Thursday 5 August 2010

Song Review: Sunny Sweeney - From A Table Away

I don't intend to make this blog a music reviews blog, but from time to time I intend to write about songs I absolutely love, or ones I despise. The latter's a lot more fun to do, but I'm actually going to start off on a positive note. Shocking, I know.

'From A Table Away' is Sunny Sweeney's first single in several years, and marks a change in direction from the traditional honky-tonk sound of her first album, Heartbreaker's Hall of Fame. The production here is more modern country, and Sweeney's voice has echoes of Natalie Maines', which is certainly no bad thing indeed!

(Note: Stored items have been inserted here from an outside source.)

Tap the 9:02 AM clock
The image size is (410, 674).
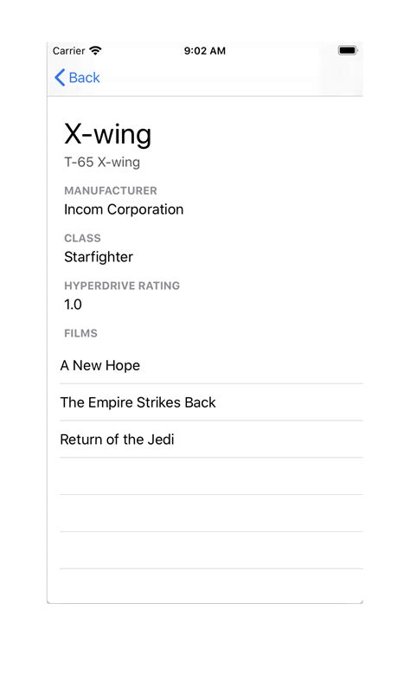point(205,51)
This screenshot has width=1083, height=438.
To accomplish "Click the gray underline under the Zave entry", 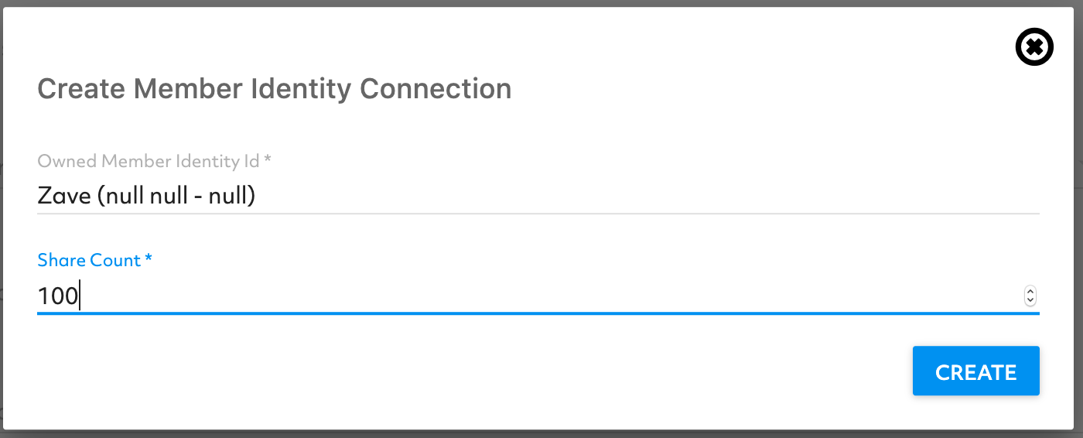I will tap(538, 213).
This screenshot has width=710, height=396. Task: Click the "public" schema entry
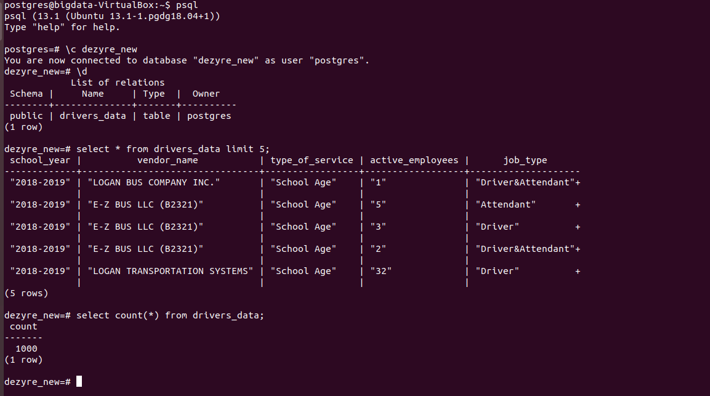[x=26, y=116]
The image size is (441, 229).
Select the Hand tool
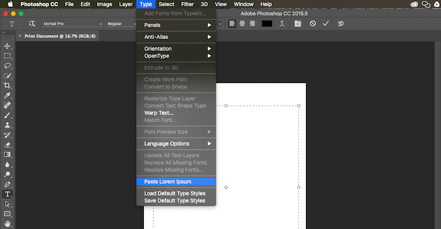pyautogui.click(x=8, y=224)
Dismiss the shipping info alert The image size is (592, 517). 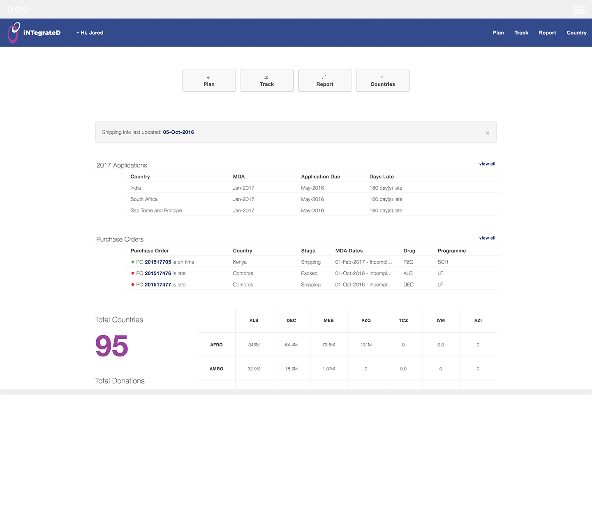(487, 133)
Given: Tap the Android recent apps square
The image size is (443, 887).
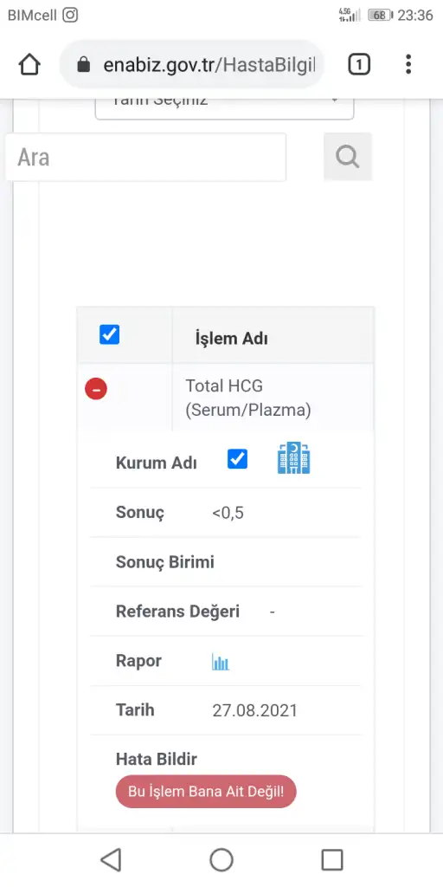Looking at the screenshot, I should 332,860.
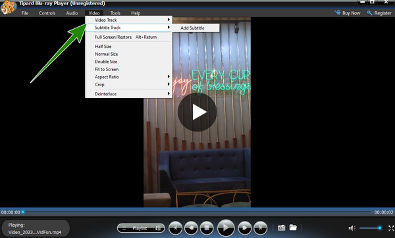
Task: Click the large play overlay on video
Action: (197, 112)
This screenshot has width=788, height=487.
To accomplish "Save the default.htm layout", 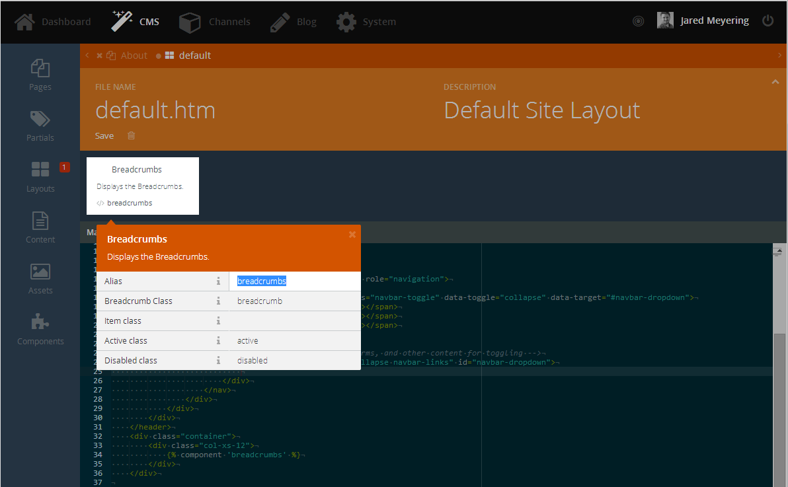I will click(104, 135).
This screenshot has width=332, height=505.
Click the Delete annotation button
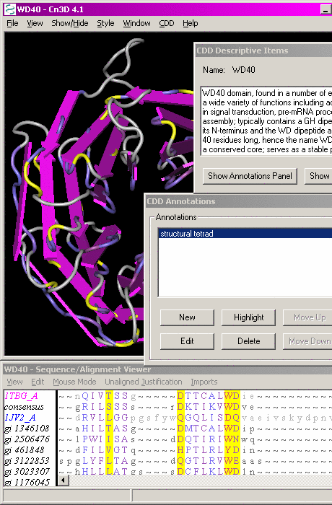tap(248, 341)
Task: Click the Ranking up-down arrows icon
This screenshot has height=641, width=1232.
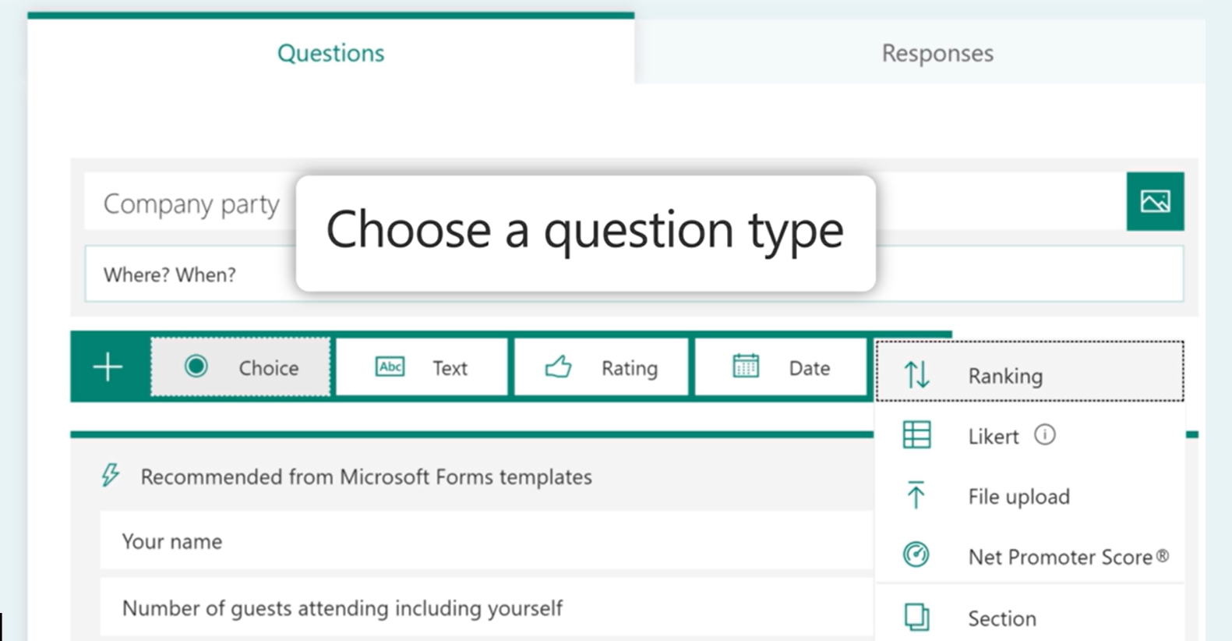Action: pos(916,375)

The song tells the story, in the first person, of the 'other woman', who finds herself at the next table in a restaurant to her lover and his wife, and listens in on their conversation, in which she realises they're still very much in love, and confronts her man afterwards. There's several ways this song could have been taken by a lesser vocalist, and that's where my admiration for both the song and singer comes in. The song doesn't tell us how to feel, it doesn't tell us all the background, and lets us fill in the gaps for ourselves. Did this man lie to her? Did he ever intend to leave? Or have his feelings changed? And then there's the fact that we are hearing the song from the perspective of the other woman, the potential homewrecker. Is that where our sympathies lie?

There's slight echoes of anger and resentment in the song, but they don't take over at any point. I'd say the main emotion here is sadness, and of a realisation. In overhearing and watching their conversation, the narrator realises that her lover is still in love with his wife, or is at least prepared to make another go of it with her ("I heard you tell her you still love her"), and that this spells the end for her relationship with him. Then there's the line "I guess that means that things are better", could be interpreted in several ways. It could be sarcastic, bitter or desperate, and there's possibly even a little bit of pleasure, that the man she loves, even though she cannot have him, is happy.

I guess that's my overall feeling with this song, and the reason I like it so much. There's so many lines that can be read in many ways, and Sweeney interprets them beautifully, managing to bring across all of these emotions without letting one dominate, giving the song an ambiguity that demands the listener think, consider, and listen again.

The multiple layers of the lyrics can be summed up in the final line: "You're gonna stay a table away". This could be anger, pushing the man who has hurt her away. Or it could be sad resignation, developing the metaphor of a crowded restaurant to where she realises she will never share a table with the man she loves.